» Material shown
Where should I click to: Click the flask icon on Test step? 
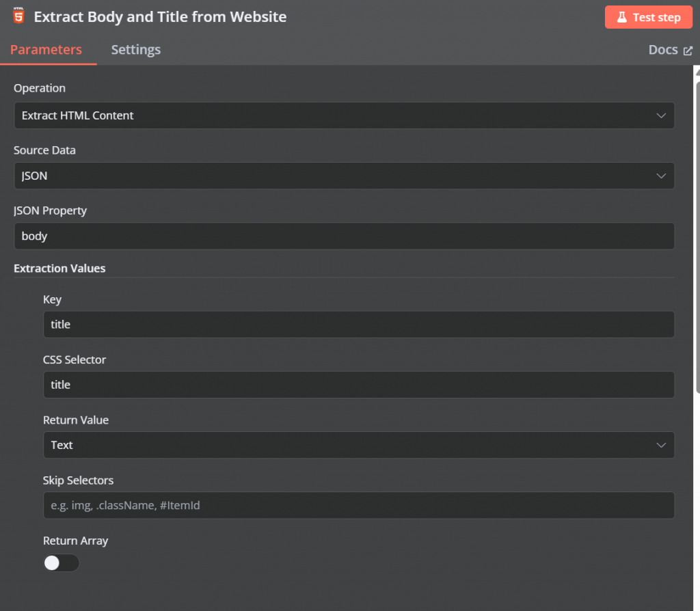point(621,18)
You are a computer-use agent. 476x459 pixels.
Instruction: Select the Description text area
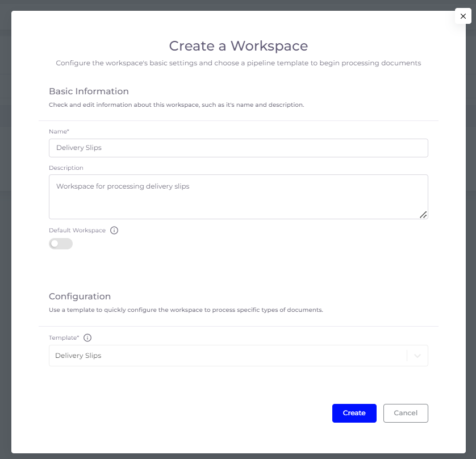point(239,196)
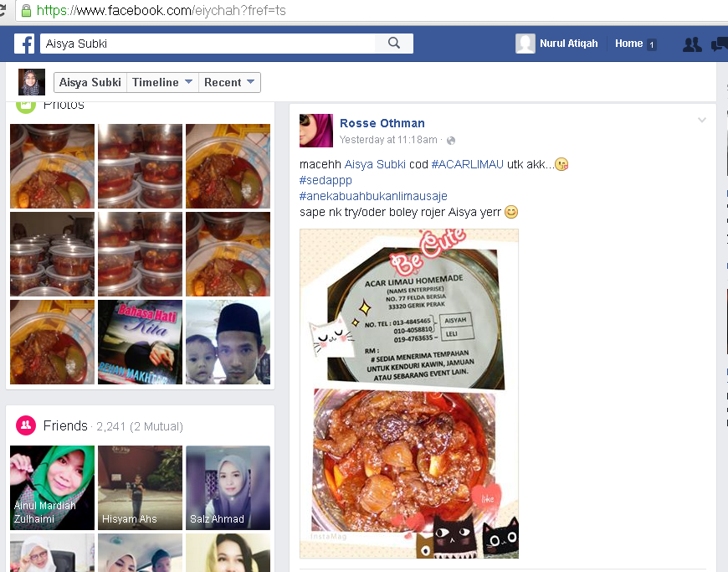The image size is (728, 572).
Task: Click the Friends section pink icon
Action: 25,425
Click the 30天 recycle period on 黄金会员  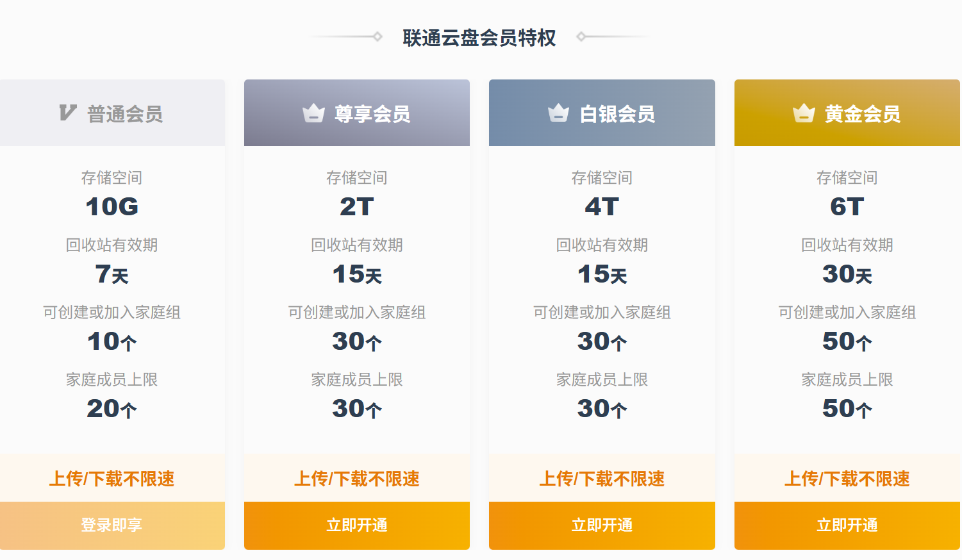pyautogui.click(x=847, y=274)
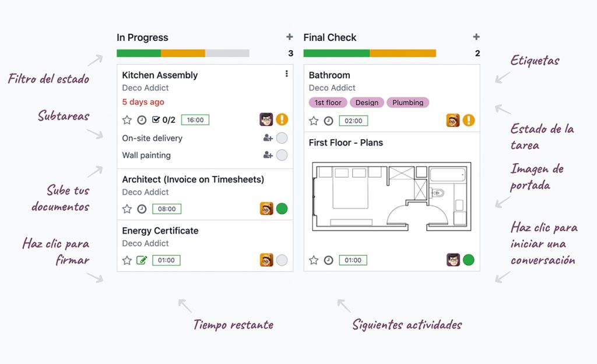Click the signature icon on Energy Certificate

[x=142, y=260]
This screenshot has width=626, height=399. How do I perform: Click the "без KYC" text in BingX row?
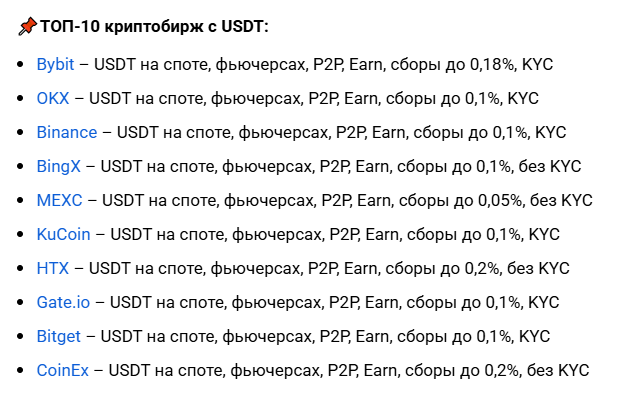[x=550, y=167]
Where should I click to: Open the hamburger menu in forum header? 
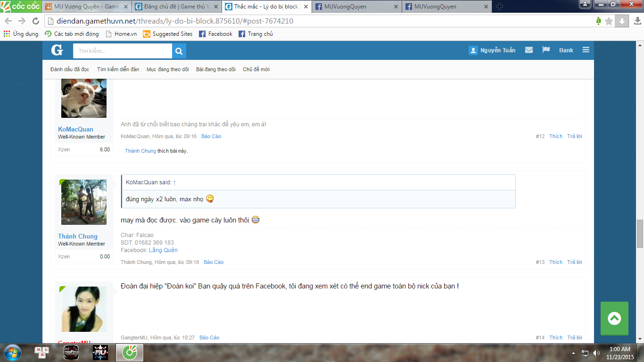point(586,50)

» Exercise
Your task is to write out, exactly and without pictures, only the lines from the one holding "Where should I click to: Open" to the last line of the data.

» Problem solution
Where should I click to: Open the hamburger menu in forum header? 
point(586,50)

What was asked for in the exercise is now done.